What is most heart-warming here is that The Arc of the Possible is the testimony, or testimonial, of someone who has gone, engaged, navigated dangerous waters, and is saying: “Hey, it is possible! Rather than just step out satisfied with his widely acclaimed victory, or organize a grand party to be praised by guests who will repetitively reel out his achievements until everyone is bored to death, the author felt duty-bound, as he held his head above water, to call out to those still on the beach; to share his experiences and to alert them about the areas with deep waters and strong currents.

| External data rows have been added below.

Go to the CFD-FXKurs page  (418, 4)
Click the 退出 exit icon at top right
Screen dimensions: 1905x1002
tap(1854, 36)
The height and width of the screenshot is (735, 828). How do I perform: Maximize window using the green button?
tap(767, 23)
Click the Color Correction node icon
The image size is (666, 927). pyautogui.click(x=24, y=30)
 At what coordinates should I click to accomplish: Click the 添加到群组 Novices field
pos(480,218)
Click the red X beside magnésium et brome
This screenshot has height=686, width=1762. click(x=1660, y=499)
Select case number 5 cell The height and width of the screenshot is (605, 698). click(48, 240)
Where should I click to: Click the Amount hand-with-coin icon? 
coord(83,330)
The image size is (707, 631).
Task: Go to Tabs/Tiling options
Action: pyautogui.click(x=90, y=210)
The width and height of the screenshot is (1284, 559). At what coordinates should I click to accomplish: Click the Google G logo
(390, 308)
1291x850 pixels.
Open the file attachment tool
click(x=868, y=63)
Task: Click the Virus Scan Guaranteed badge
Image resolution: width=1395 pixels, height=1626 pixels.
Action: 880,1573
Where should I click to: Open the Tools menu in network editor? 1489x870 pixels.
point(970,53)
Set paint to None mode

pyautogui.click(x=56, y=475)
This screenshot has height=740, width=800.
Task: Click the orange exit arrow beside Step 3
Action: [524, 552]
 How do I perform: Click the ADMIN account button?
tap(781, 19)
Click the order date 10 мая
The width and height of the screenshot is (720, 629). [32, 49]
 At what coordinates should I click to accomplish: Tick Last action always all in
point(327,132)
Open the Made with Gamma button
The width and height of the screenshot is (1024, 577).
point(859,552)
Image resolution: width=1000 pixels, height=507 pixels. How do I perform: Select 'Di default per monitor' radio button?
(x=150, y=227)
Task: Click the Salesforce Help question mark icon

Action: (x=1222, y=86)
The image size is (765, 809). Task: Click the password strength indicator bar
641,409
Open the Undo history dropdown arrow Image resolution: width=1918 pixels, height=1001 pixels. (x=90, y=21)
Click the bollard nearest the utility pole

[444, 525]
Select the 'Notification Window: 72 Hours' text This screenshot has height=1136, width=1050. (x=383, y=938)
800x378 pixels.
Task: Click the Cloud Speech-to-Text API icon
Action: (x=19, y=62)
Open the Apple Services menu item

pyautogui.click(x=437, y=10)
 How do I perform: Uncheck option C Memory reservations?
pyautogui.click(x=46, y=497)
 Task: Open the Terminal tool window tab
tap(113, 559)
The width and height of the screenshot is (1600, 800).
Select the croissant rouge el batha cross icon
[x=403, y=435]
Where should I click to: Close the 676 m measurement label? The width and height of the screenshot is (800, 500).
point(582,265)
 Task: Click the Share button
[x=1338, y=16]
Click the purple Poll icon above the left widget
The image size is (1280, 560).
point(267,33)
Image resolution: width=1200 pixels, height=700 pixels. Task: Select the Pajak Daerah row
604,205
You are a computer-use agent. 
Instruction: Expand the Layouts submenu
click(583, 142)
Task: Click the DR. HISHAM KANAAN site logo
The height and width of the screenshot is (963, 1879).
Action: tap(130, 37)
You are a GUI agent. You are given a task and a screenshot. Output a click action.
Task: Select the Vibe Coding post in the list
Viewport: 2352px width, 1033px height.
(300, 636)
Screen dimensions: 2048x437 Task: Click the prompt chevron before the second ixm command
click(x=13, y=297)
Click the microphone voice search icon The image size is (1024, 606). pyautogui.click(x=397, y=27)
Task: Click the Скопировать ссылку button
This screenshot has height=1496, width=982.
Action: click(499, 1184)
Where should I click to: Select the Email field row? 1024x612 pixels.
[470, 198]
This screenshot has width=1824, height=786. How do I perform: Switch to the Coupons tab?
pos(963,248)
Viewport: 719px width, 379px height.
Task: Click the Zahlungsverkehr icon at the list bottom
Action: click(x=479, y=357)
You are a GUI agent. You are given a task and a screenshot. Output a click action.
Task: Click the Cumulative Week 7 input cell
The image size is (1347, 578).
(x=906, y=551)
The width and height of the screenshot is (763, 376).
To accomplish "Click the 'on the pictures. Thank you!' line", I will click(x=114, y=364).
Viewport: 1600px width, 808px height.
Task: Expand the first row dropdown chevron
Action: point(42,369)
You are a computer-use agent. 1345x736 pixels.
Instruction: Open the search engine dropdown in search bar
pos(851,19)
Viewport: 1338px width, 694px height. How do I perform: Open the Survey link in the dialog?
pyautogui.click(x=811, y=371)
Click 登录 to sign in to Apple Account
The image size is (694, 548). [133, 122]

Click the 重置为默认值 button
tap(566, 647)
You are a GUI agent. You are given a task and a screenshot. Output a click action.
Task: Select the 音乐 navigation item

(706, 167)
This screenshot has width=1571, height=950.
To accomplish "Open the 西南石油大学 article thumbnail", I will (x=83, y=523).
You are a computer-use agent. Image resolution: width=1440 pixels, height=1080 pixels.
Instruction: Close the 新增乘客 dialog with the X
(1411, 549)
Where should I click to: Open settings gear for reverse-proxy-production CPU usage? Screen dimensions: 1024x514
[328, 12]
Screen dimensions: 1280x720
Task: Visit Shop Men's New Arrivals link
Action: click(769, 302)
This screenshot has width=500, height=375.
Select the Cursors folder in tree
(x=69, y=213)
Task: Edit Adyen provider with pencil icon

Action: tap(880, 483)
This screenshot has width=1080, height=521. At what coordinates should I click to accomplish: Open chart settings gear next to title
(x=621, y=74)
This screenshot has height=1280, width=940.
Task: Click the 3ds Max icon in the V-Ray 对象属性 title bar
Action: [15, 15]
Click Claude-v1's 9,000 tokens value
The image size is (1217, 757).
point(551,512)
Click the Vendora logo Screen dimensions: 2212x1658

As relayed in this book, the author’s approach to issues and his actions as chief executive, stand in sharp contrast to those of most or our elected leaders, especially governors, and heads of government agencies. These people have become experts in what I call incestuous communication and leadership by self-deception. Just look at this scenario (1) Somebody commissions a documentary at an inflated cost. (2) The same person ensures that a nice story is written. (3) The same person, through his proxies, vets the story, while pretending that it is being told by someone else. (4) The story is about everything he would like to hear about himself and his watch. (5) Everything he does not what to hear or know must be excluded. (6) Then he pays for airtime, in order to have it shown on major television stations, on the BBC, CNN, or Aljazeera.

Tell me, ladies and gentlemen, besides the governor/chief executive and those specially gathered to watch this in selected sitting rooms and shouting in sycophantic self-diminution, who else is really interested in this story? Is it the civil servants who produced the documentary and who are in their houses at the time the documentary is being aired? And, do not forget, those who produced that documentary have produced similar documentaries for at least three governors or chief executives before the current one. Nearly all the impressive strides in service delivery, or social infrastructure, education and health exist only in the imagination of the CEO and in the documentary.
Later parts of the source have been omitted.